Google Research

Learning and Evaluating Contextual Embedding of Source Code

International Conference on Machine Learning (ICML), Vienna, Austria (2020)

Abstract

Recent research has achieved impressive results on understanding and improving source code by building up on machine-learning techniques developed for natural languages. A significant advancement in natural-language understanding has come with the development of pre-trained contextual embeddings, such as BERT, which can be fine-tuned for downstream tasks with less labeled data and training budget, while achieving better accuracies. However, there is no attempt yet to obtain a high-quality contextual embedding of source code, and to evaluate it on multiple program-understanding tasks simultaneously; that is the gap that this paper aims to mitigate.

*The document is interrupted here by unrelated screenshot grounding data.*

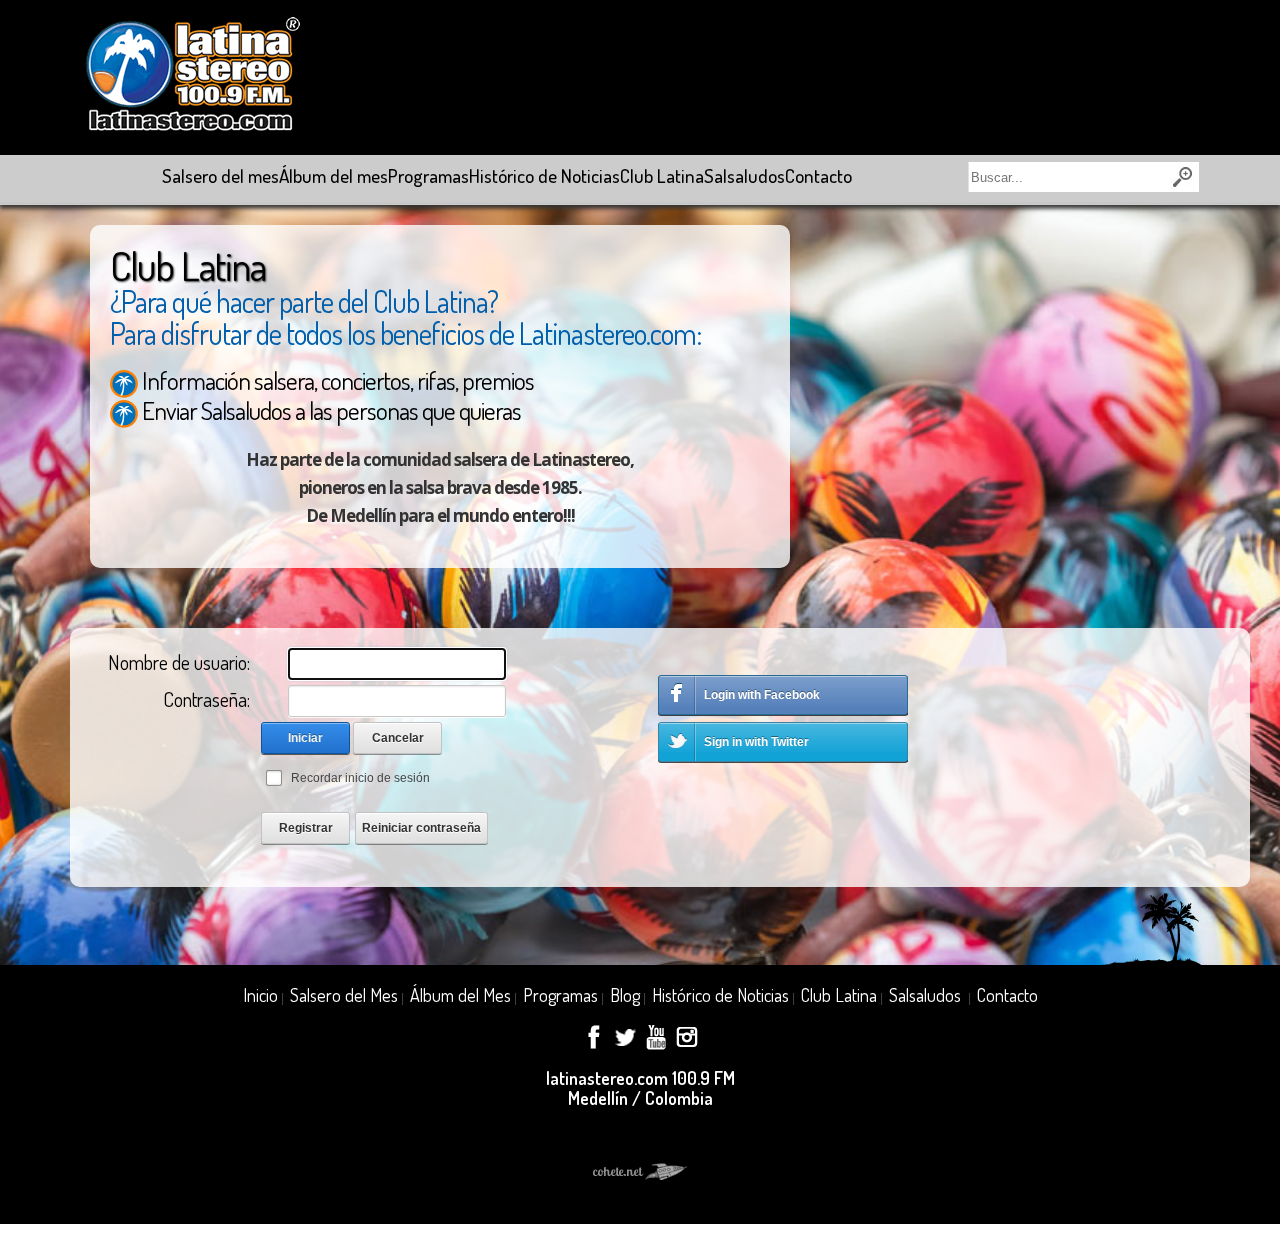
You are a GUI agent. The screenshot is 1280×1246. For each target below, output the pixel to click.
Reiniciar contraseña (421, 828)
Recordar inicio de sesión (360, 778)
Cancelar (398, 738)
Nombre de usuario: (179, 662)
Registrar (306, 828)
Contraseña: (206, 699)
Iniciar (305, 738)
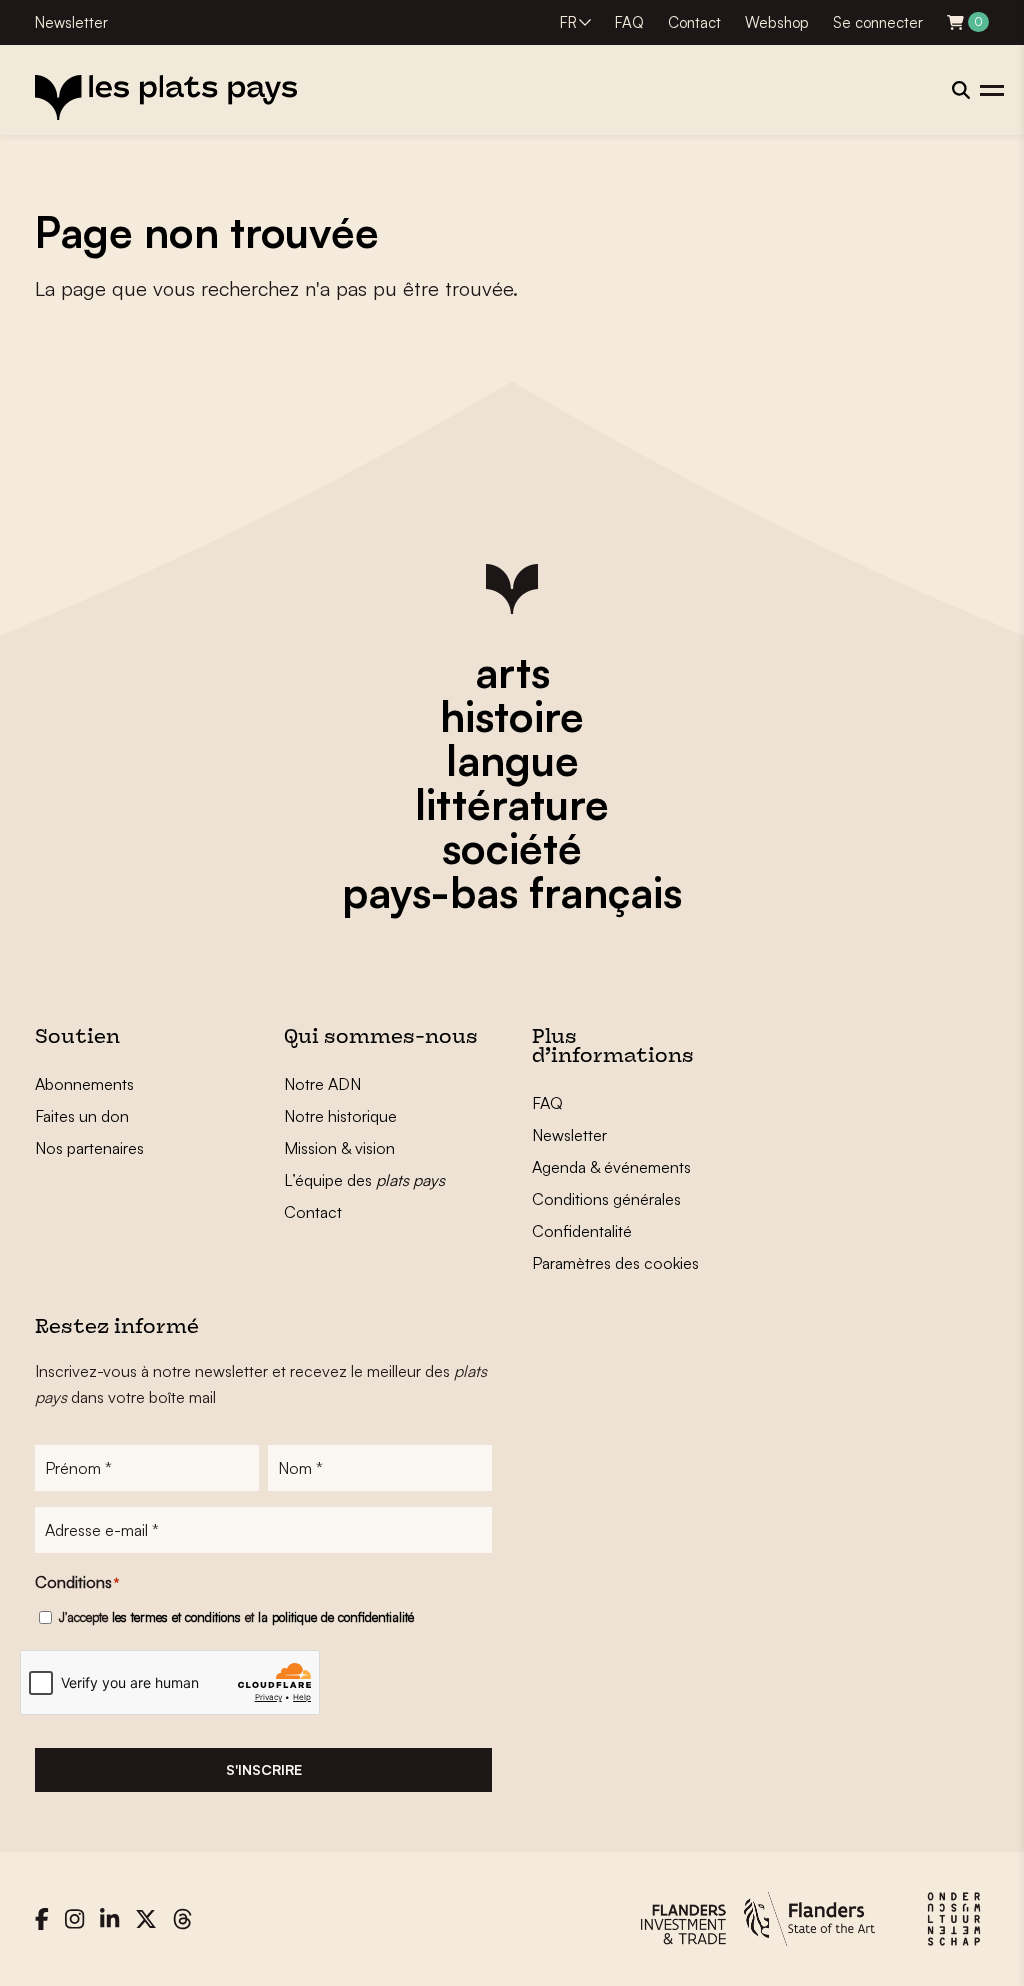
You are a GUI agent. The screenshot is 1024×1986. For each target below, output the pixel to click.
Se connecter (878, 22)
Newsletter (71, 22)
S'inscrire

Specifically, first, we curate a massive, deduplicated corpus of 6M Python files from GitHub, which we use to pre-train CuBERT, an open-sourced code-understanding BERT model; and, second, we create an open-sourced benchmark that comprises five classification tasks and one program-repair task, akin to code-understanding tasks proposed in the literature before. We fine-tune CuBERT on our benchmark tasks, and compare the resulting models to different variants of Word2Vec token embeddings, BiLSTM and Transformer models, as well as published state-of-the-art models, showing that CuBERT outperforms them all, even with shorter training, and with fewer labeled examples. Future work on source-code embedding can benefit from reusing our benchmark, and comparing against CuBERT models as a strong baseline.